Lake Tahoe is the center of Washoe Homelands, with the four bands of the Washoe radiating out from the center. Washoe Territory spans the border of Nevada and California, extending north to Honey Lake, east to Susanville, south to Mono Lake, and west to the Sacramento Valley.
Washoe people would trim and clean pinyon pine before pine nut harvests and burn the slash. Home fires were always burning for cooking, heat, and other purposes, so wood was always being collected.
Traditionally, Washoes moved seasonally, back and forth from the Eastern Sierra Nevada Mountains to Pinon Pine and Juniper areas of the Great Basin. They burned in synchrony with their migrations: tending alpine meadows with fire at the end of the growing season, burning homesites with fire in preparation for their return the next season. They burned so food and medicine plants would be available in the right places at the right times.
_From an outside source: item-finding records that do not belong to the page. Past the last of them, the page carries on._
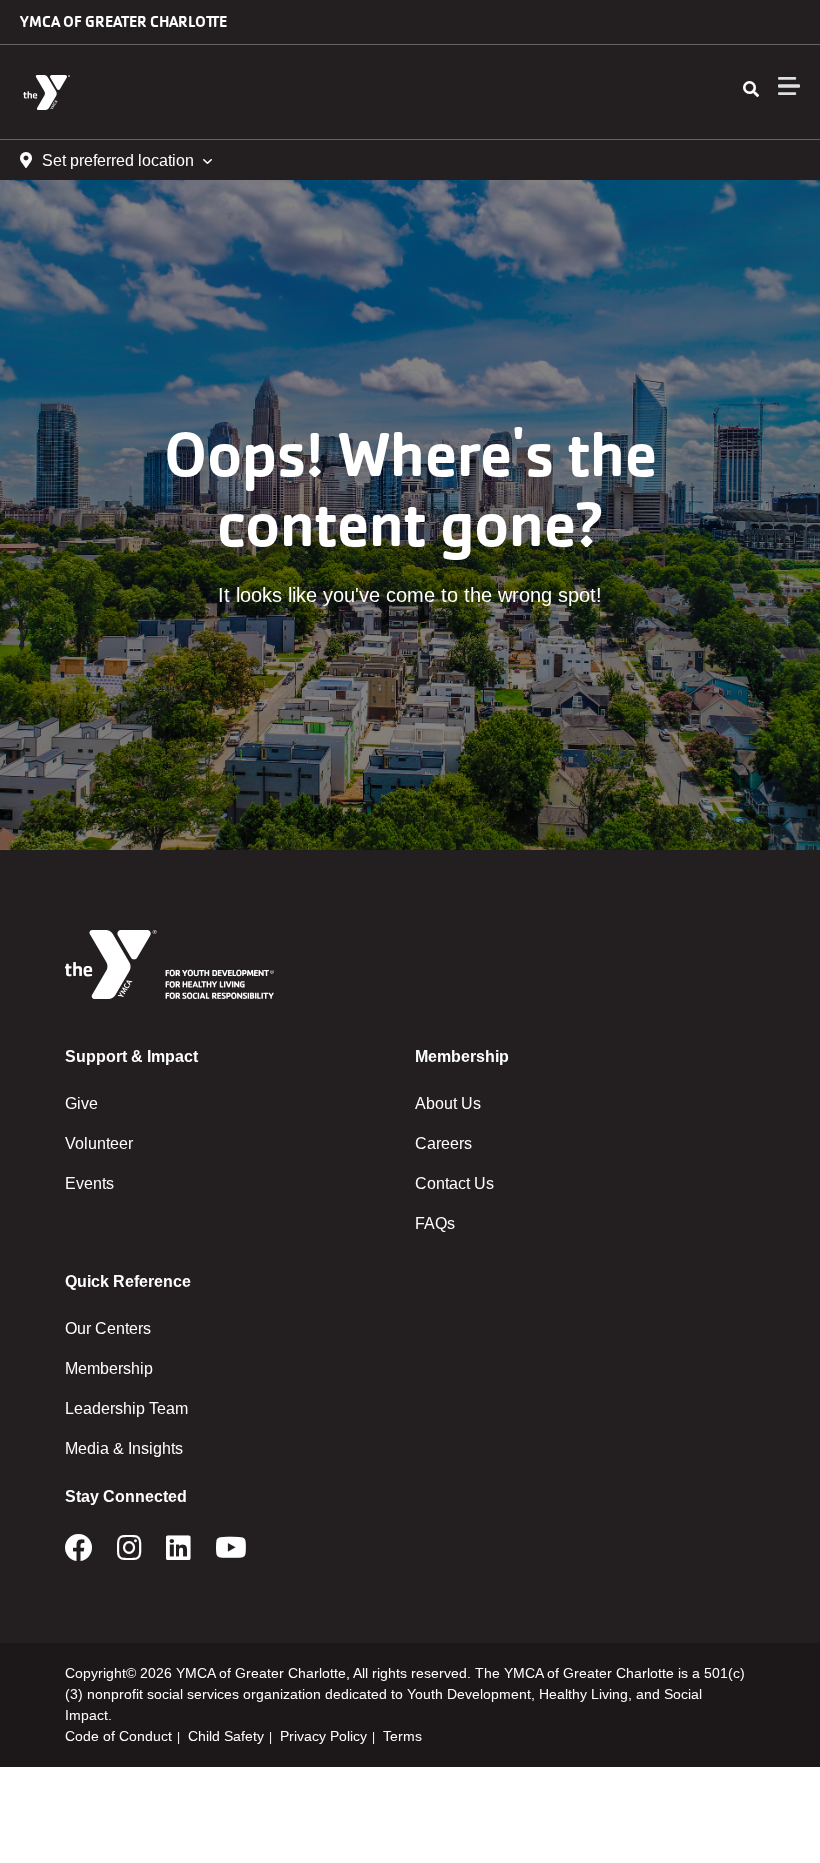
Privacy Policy (323, 1736)
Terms (402, 1736)
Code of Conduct (118, 1736)
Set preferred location (118, 160)
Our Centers (108, 1328)
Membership (109, 1368)
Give (81, 1103)
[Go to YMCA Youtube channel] (231, 1554)
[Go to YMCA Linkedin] (178, 1554)
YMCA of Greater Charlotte (123, 21)
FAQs (435, 1223)
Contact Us (454, 1183)
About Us (448, 1103)
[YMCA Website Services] (135, 92)
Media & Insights (124, 1448)
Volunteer (99, 1143)
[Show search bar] (751, 90)
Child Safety (226, 1736)
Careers (443, 1143)
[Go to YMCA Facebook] (79, 1554)
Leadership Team (126, 1408)
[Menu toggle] (789, 86)
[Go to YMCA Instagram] (129, 1554)
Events (89, 1183)
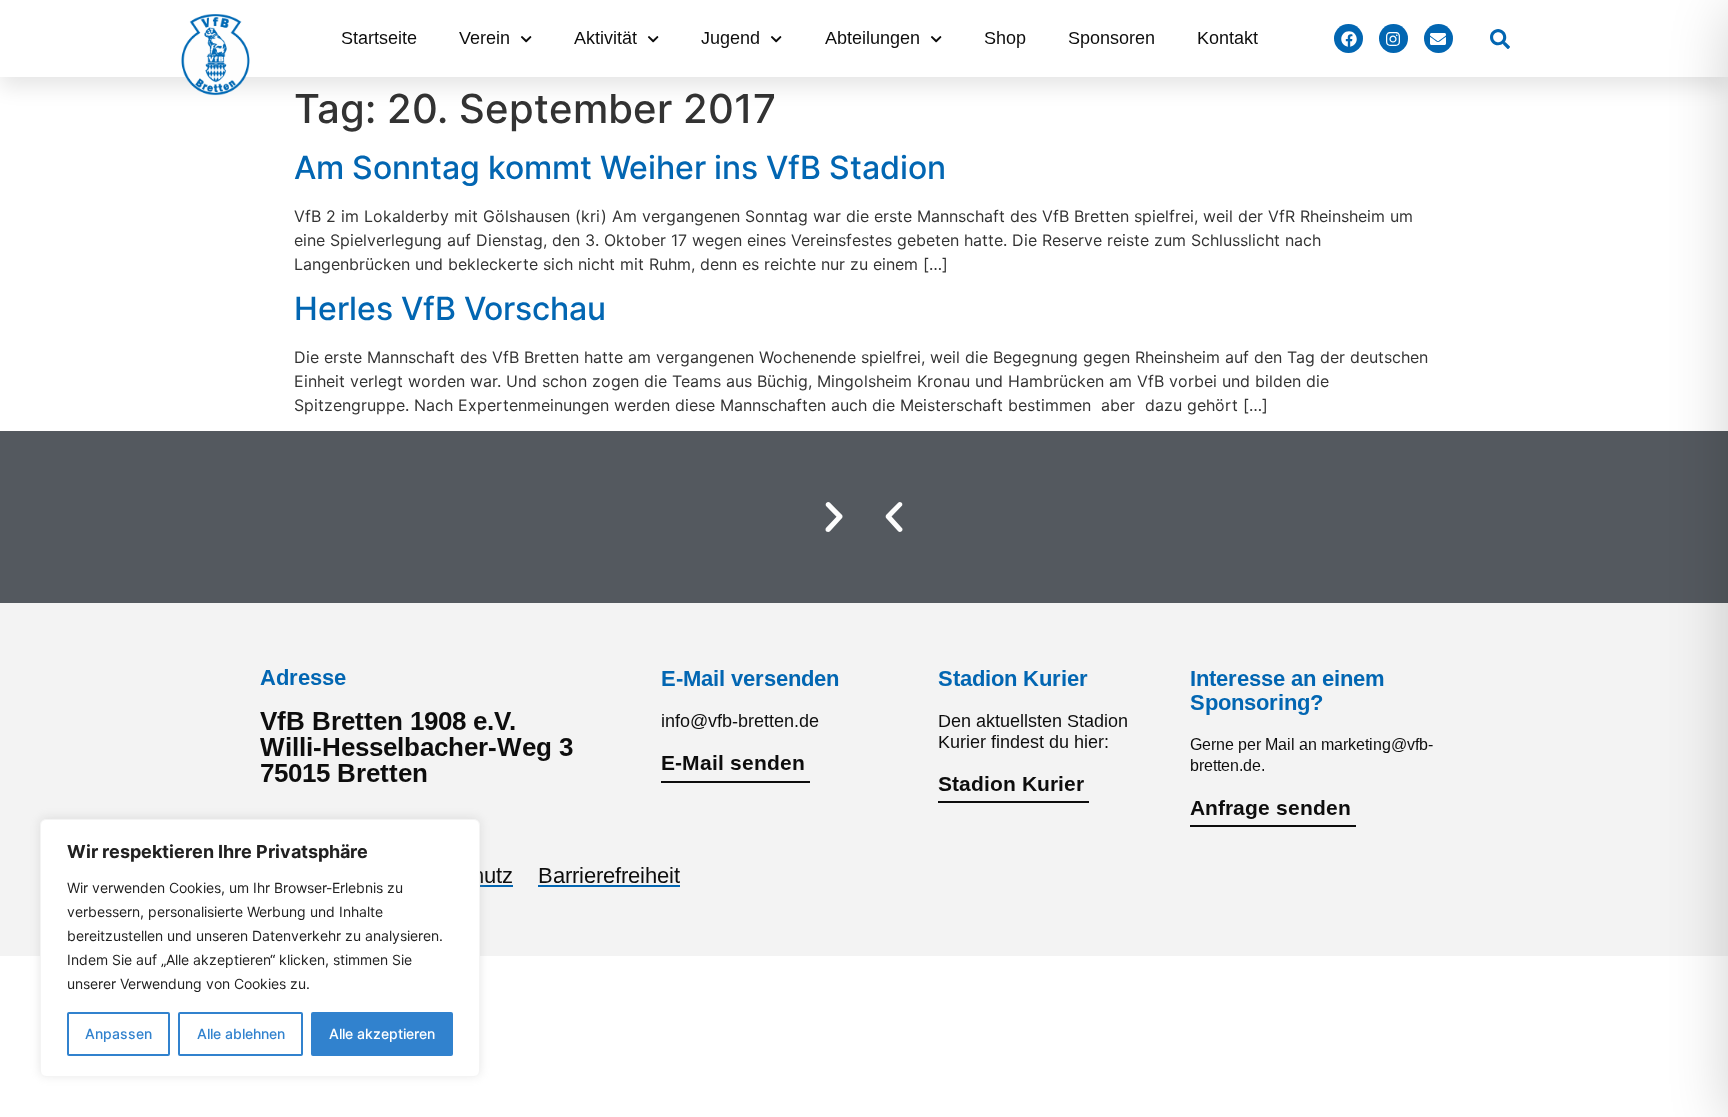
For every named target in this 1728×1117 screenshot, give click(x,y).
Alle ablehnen (241, 1033)
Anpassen (118, 1033)
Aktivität (605, 38)
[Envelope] (1438, 38)
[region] (260, 948)
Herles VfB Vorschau (450, 308)
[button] (894, 517)
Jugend (730, 38)
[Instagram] (1393, 38)
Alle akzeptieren (382, 1033)
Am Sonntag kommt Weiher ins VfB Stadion (620, 167)
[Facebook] (1348, 38)
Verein (484, 38)
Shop (1005, 38)
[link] (1500, 39)
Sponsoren (1111, 38)
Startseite (379, 38)
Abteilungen (872, 38)
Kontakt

Willows were burned so that resprouts would be straighter with less nodes, making e for better baskets. Modern forestry practices and removal from their homelands have restricted Washoe use of cultural fire, the Washoe are currently working to get back to traditional land management. The first cultural burn to take place in decades happened in spring 2023. Washoe tribal staff also participated in a burn with Tahoe Fire and Fuels team in the Lake Tahoe Basin.